Но если истребление братьев и сестер — такая нацистская доблесть, которой можно гордиться, то как можно обвинять русских правозащитников в «очернении прошлого»? Не логичнее ли старому нацисту сказать, что и в СССР истребление братьев и сестер было этакой большевистской добродетелью, а правозащитники просто не понимают высокого нравственного смысла братоубийства?
Но как бы то ни было, и Кантор и его герой Эрнст Ханфштангель — оба не хотят видеть сходство гитлеровского и сталинского режимов и не приемлют термина «тоталитаризм»
Хотя термин возник еще в двадцатые годы и даже применялся в Италии в позитивном смысле, само понятие приобрело популярность благодаря книге Ханны Арендт «Истоки тоталитаризма». Неприязнь к концепции тоталитаризма у Кантора распространяется на неприязнь к Ханне Арендт, с которой он и расправляется руками своего героя.
Есть одна характерная деталь в лукавом рассказе Ханфштангеля о знакомстве с Хайдеггером и Ханной Арендт, на которую я хочу обратить внимание. (Хотя читатели, возможно, скажут, что нижеследующее замечание уж очень женское. Пусть так.)
Ханфштангель рассказывает не лишенный скабрезности случай из своей жизни: во время любовного свидания со свой возлюбленной в провинциальной гостинице, опасаясь предательских звуков хлипкой кровати, он вдруг услышал мощные удары в стену из соседней комнаты — кровать другого номера долго и мощно молотила в ту же стену. Подивившись неутомимости неизвестного соседа и как следует отдохнув, Ханфштангель вышел из номера и стал свидетелем вопиющей сцены: из соседней комнаты выскочила полуобнаженная женщина, настолько уродливая, что рассказчик подумал: «надо обладать темпераментом трех сатиров, чтобы возжелать такую барышню» и следом вышел смельчак, возжелавший столь уродливое существо. Им оказался профессор философии Хайдеггер. Дама была его студенткой Ханной Арендт.
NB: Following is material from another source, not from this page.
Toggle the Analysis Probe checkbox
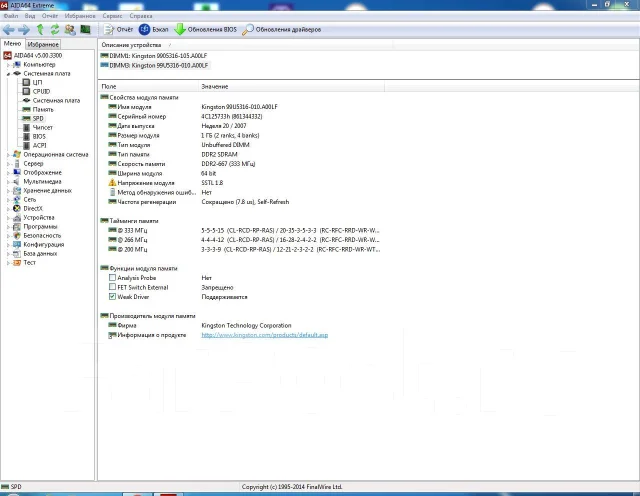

Признаюсь, меня смутила не скабрезность сцены, а облик Ханны Арендт: «уродливая еврейка», «волчье костлявое мужское лицо». В свое время книга Ханны Арендт «Истоки тоталитаризма» произвела на меня большое впечатление, а введенное ею в репортажах с процесса по делу Эйхмана понятие «банальности зла» до сих пор кажется мне лучшим объяснением того, как обычный человек становится комендантом нацистских лагерей смерти или следователем НКВД
,и с рвением пытает людей, считая, что просто исполняет свой долг.